**Texte de lecture:**
══════════

La grande mosquée de Moscou : une inauguration hautement politique
Le 23 septembre 2015, Vladimir Poutine inaugurait en grande pompe la nouvelle grande mosquée de Moscou en compagnie de ses homologues Mahmoud Abbas (Autorité palestinienne) et Recep Tayyip Erdogan (Turquie). Vaste de 19 000 mètres carré, l’édifice pourra accueillir jusqu’à 10 000 fidèles.
Mobilisant 15% de la population du haut de ses 20 millions de fidèles, l’Islam est la deuxième religion en Russie derrière l’orthodoxie. Dans sa stratégie de contrôle de tous les leviers du pouvoir, Vladimir Poutine semble prendre la pleine mesure du fait religieux. Ainsi, en inaugurant ce qui est désormais la plus grande mosquée d’Europe, le président russe entretient-il l’idée (l’illusion?) d’un équilibre entre les religions traditionnelles telles que définies par la loi de 1997 sur la liberté de conscience et les associations religieuses. Si cette loi pose le principe de séparation des religions et de l’Etat en théorie, la pratique veut que l’Eglise orthodoxe bénéficie d’un statut privilégié. Répondant de façon spectaculaire au déficit d’infrastructure (Moscou compte 4 mosquées pour une population musulmane estimée à 2 millions), Vladimir Poutine se positionne comme le président de «tous les russes».

══════════

**Consigne 1:** Pouvez-vous mettre à jour le passage du texte sur la mosquée de Moscou allant de « La grande mosquée » à « 10 000 fidèles. », en remplaçant « en grande pompe » par « en toute simplicité » ?
**Consigne 2:** Combien de fidèles la nouvelle grande mosquée peut-elle accueillir, d'après le texte sur la mosquée de Moscou ?
**Consigne 3:** Quelles personnes sont nommées dans le texte sur la mosquée de Moscou ? Citez-les toutes.

**Jeu de données:**
══════════

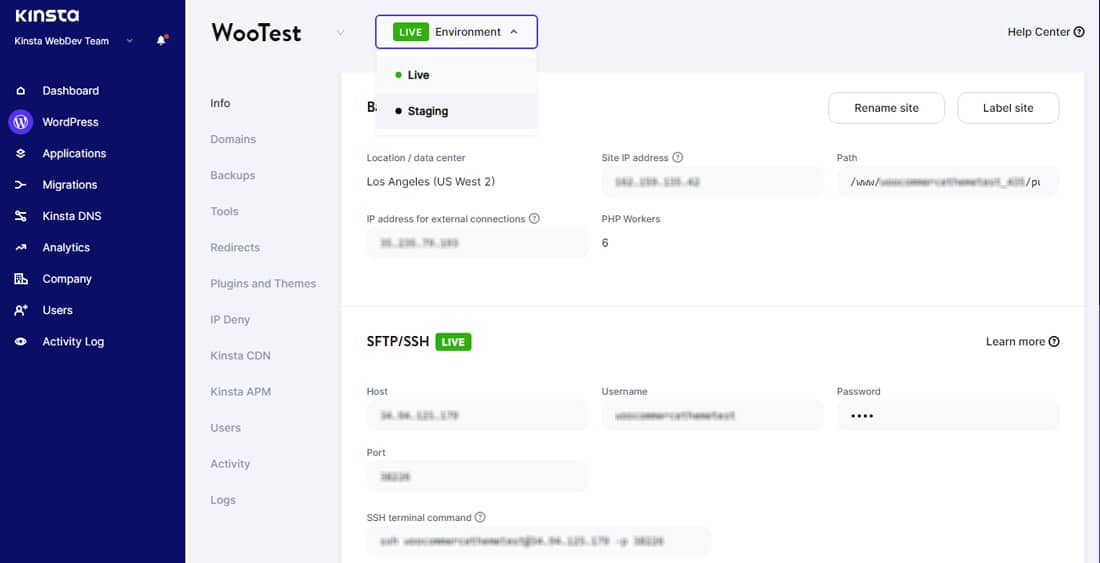This screenshot has height=563, width=1100.
Task: Click the Analytics chart icon
Action: 21,248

══════════

**Réponse attendue 1:**
La grande mosquée de Moscou : une inauguration hautement politique
Le 23 septembre 2015, Vladimir Poutine inaugurait en toute simplicité la nouvelle grande mosquée de Moscou en compagnie de ses homologues Mahmoud Abbas (Autorité palestinienne) et Recep Tayyip Erdogan (Turquie). Vaste de 19 000 mètres carré, l’édifice pourra accueillir jusqu’à 10 000 fidèles.

**Réponse attendue 2:** Jusqu'à 10 000 fidèles.

**Réponse attendue 3:** Vladimir Poutine, Mahmoud Abbas, Recep Tayyip Erdogan